### [SOURCE DATA]

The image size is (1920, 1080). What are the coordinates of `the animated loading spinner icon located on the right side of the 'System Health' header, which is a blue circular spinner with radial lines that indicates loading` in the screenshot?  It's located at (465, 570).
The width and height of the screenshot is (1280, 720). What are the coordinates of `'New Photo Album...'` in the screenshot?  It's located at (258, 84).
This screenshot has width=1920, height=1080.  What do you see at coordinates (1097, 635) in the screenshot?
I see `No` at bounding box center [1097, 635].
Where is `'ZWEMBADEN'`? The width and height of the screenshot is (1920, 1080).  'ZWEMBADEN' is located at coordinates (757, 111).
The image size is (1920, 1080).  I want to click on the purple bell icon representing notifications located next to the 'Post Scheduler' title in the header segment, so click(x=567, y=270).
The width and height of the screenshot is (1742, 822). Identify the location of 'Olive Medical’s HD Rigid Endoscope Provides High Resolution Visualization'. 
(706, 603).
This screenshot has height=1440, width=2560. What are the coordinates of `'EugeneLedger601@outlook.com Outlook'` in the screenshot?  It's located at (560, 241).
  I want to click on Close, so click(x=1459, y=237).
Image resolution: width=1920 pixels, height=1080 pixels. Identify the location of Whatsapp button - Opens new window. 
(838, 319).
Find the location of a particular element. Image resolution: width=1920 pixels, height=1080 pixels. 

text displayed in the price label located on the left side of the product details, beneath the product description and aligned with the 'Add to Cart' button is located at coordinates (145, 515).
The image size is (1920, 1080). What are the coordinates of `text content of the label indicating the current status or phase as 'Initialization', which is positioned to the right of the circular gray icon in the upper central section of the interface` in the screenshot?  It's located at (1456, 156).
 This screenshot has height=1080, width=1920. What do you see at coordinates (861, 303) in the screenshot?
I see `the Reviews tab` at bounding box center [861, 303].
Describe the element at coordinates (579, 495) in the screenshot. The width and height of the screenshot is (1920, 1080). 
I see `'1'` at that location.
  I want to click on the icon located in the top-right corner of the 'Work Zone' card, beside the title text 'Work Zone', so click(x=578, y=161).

### [EXERCISE GOAL]
Please return every one of the records above word for word, with nothing changed, added, or left out.

### [ANSWER FOR THE TASK]
The image size is (1920, 1080). What are the coordinates of `the animated loading spinner icon located on the right side of the 'System Health' header, which is a blue circular spinner with radial lines that indicates loading` in the screenshot?  It's located at (465, 570).
The width and height of the screenshot is (1280, 720). What are the coordinates of `'New Photo Album...'` in the screenshot?  It's located at (258, 84).
This screenshot has width=1920, height=1080.  What do you see at coordinates (1097, 635) in the screenshot?
I see `No` at bounding box center [1097, 635].
Where is `'ZWEMBADEN'`? The width and height of the screenshot is (1920, 1080).  'ZWEMBADEN' is located at coordinates (757, 111).
The image size is (1920, 1080).  I want to click on the purple bell icon representing notifications located next to the 'Post Scheduler' title in the header segment, so click(x=567, y=270).
The width and height of the screenshot is (1742, 822). Identify the location of 'Olive Medical’s HD Rigid Endoscope Provides High Resolution Visualization'. 
(706, 603).
This screenshot has height=1440, width=2560. What are the coordinates of `'EugeneLedger601@outlook.com Outlook'` in the screenshot?  It's located at (560, 241).
  I want to click on Close, so click(x=1459, y=237).
Image resolution: width=1920 pixels, height=1080 pixels. Identify the location of Whatsapp button - Opens new window. 
(838, 319).
Find the location of a particular element. Image resolution: width=1920 pixels, height=1080 pixels. 

text displayed in the price label located on the left side of the product details, beneath the product description and aligned with the 'Add to Cart' button is located at coordinates (145, 515).
The image size is (1920, 1080). What are the coordinates of `text content of the label indicating the current status or phase as 'Initialization', which is positioned to the right of the circular gray icon in the upper central section of the interface` in the screenshot?  It's located at (1456, 156).
 This screenshot has height=1080, width=1920. What do you see at coordinates (861, 303) in the screenshot?
I see `the Reviews tab` at bounding box center [861, 303].
Describe the element at coordinates (579, 495) in the screenshot. The width and height of the screenshot is (1920, 1080). 
I see `'1'` at that location.
  I want to click on the icon located in the top-right corner of the 'Work Zone' card, beside the title text 'Work Zone', so click(x=578, y=161).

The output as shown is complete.